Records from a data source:
>>

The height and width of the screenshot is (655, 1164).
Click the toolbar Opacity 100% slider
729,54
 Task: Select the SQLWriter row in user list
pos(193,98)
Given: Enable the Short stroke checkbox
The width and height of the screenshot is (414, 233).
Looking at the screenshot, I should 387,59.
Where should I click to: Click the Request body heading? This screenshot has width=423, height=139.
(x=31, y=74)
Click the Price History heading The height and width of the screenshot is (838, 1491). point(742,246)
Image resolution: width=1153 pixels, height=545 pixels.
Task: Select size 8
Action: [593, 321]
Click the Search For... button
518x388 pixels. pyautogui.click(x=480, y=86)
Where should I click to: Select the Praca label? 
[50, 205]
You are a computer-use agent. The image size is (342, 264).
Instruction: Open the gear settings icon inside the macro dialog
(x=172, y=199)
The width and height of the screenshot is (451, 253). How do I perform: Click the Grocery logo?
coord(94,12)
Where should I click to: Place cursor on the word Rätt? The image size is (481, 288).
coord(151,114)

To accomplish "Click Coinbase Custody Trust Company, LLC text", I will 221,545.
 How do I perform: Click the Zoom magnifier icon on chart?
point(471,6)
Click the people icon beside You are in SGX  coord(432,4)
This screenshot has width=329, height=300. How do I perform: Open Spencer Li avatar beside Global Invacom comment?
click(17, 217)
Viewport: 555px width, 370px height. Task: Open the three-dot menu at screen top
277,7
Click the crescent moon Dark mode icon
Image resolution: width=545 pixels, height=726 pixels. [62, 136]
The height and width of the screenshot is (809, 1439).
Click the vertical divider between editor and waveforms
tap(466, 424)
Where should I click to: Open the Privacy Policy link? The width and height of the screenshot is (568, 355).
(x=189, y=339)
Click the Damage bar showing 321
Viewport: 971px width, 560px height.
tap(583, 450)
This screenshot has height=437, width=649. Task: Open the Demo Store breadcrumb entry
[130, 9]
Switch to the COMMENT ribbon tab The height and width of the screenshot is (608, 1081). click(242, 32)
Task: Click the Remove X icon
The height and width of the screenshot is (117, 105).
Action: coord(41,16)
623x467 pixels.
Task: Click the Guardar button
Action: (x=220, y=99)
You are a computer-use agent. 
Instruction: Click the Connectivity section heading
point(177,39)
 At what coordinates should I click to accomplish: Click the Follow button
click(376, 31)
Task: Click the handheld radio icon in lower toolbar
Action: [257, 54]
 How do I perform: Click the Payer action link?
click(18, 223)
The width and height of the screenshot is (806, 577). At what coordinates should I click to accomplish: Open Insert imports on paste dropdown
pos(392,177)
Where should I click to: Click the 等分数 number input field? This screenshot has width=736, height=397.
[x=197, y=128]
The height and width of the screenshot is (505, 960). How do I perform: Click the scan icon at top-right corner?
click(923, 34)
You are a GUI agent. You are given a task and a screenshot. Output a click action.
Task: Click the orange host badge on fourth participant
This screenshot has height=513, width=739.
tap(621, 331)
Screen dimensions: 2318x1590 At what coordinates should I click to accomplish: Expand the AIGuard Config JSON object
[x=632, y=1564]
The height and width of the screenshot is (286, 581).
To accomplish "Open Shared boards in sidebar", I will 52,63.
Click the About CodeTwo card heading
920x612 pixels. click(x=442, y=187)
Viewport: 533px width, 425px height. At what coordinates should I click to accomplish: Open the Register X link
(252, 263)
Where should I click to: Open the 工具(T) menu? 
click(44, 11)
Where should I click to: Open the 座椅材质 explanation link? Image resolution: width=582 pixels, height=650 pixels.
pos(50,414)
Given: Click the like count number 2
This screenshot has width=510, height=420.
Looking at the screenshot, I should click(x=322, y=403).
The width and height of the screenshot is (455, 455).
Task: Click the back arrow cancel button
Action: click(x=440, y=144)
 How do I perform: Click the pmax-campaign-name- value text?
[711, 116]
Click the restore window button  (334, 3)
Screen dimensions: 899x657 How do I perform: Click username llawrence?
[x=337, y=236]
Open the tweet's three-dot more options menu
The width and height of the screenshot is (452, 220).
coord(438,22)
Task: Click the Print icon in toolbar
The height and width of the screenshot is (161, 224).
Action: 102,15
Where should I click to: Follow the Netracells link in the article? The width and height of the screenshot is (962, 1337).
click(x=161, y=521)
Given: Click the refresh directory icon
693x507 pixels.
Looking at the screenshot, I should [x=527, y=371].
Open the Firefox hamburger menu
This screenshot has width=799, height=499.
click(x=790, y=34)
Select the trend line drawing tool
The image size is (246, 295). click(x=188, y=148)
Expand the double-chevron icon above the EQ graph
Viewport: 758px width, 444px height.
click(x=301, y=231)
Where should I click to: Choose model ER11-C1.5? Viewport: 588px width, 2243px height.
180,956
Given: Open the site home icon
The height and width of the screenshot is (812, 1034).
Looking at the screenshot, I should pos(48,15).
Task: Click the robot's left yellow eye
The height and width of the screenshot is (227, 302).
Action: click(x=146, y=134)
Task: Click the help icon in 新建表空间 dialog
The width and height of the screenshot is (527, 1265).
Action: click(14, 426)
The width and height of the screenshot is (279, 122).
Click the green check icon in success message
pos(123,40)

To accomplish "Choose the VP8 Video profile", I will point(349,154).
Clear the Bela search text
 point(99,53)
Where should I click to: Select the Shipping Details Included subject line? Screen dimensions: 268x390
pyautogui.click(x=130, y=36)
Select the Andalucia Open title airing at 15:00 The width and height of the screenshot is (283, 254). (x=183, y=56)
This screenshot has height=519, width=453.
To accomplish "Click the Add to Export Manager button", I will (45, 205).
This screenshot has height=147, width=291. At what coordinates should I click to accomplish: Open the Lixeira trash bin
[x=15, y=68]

<<

Written exercise:
Return, unchanged, the lines of the records above starting at the line with "This screenshot has height=147, width=291." and continuing through the final line of the records, both ends included.

Solution:
This screenshot has height=147, width=291. At what coordinates should I click to accomplish: Open the Lixeira trash bin
[x=15, y=68]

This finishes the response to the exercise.